[PROBLEM DETAILS]
Reproduce every line of the material below word for word, but leave out the pictures.

[GIVEN ENTRIES]
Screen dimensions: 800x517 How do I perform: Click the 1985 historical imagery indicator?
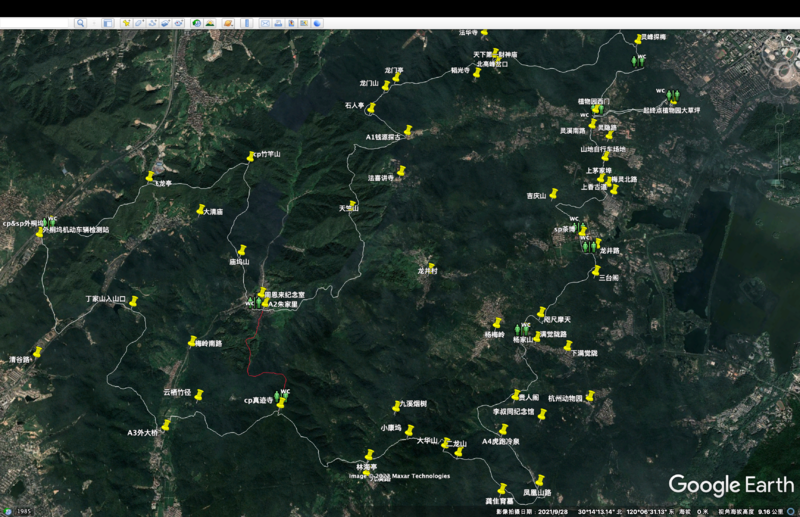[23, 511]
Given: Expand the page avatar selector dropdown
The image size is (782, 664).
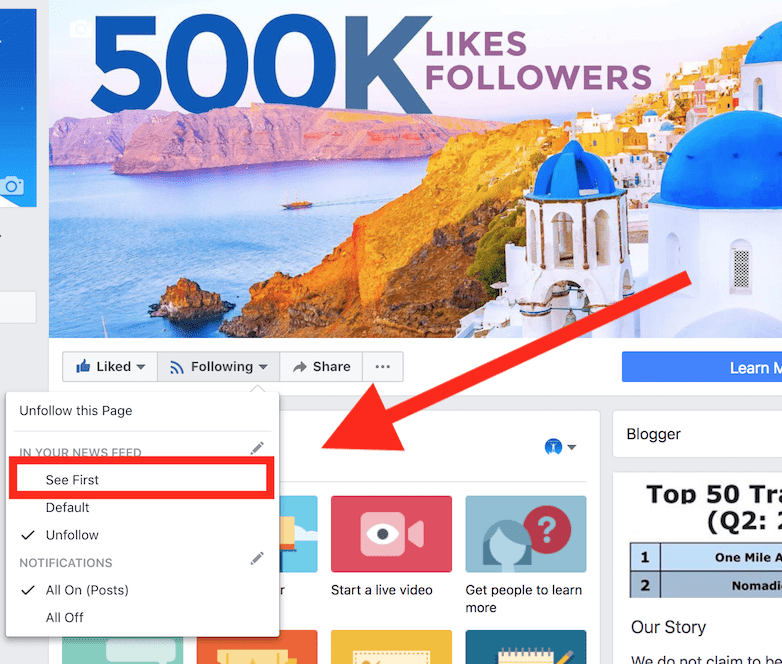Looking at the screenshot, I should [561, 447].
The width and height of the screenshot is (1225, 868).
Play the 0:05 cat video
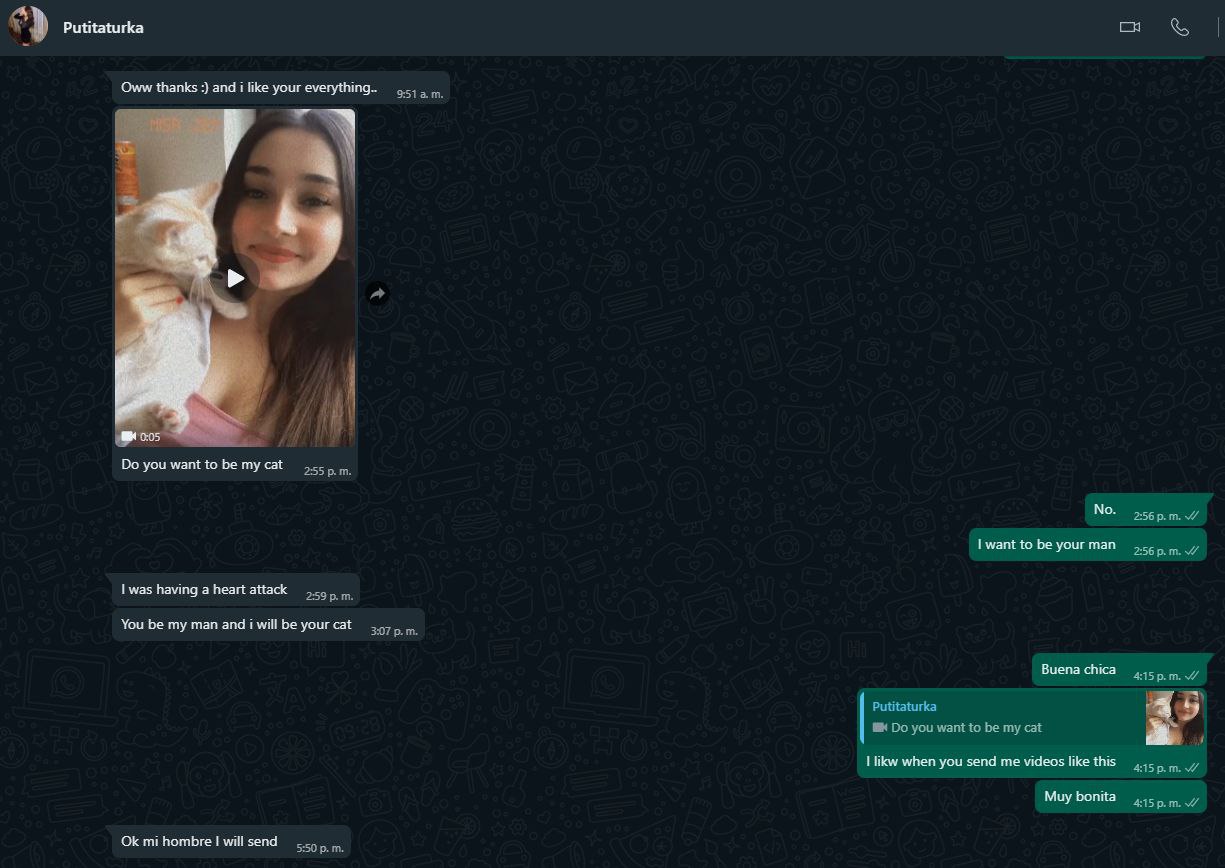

[SOLVED EXERCISE]
Screen dimensions: 800x517 How do I perform: Click the 1985 historical imagery indicator?
[23, 511]
Given: Expand the page avatar selector dropdown
The image size is (782, 664).
Looking at the screenshot, I should [561, 447].
The width and height of the screenshot is (1225, 868).
Play the 0:05 cat video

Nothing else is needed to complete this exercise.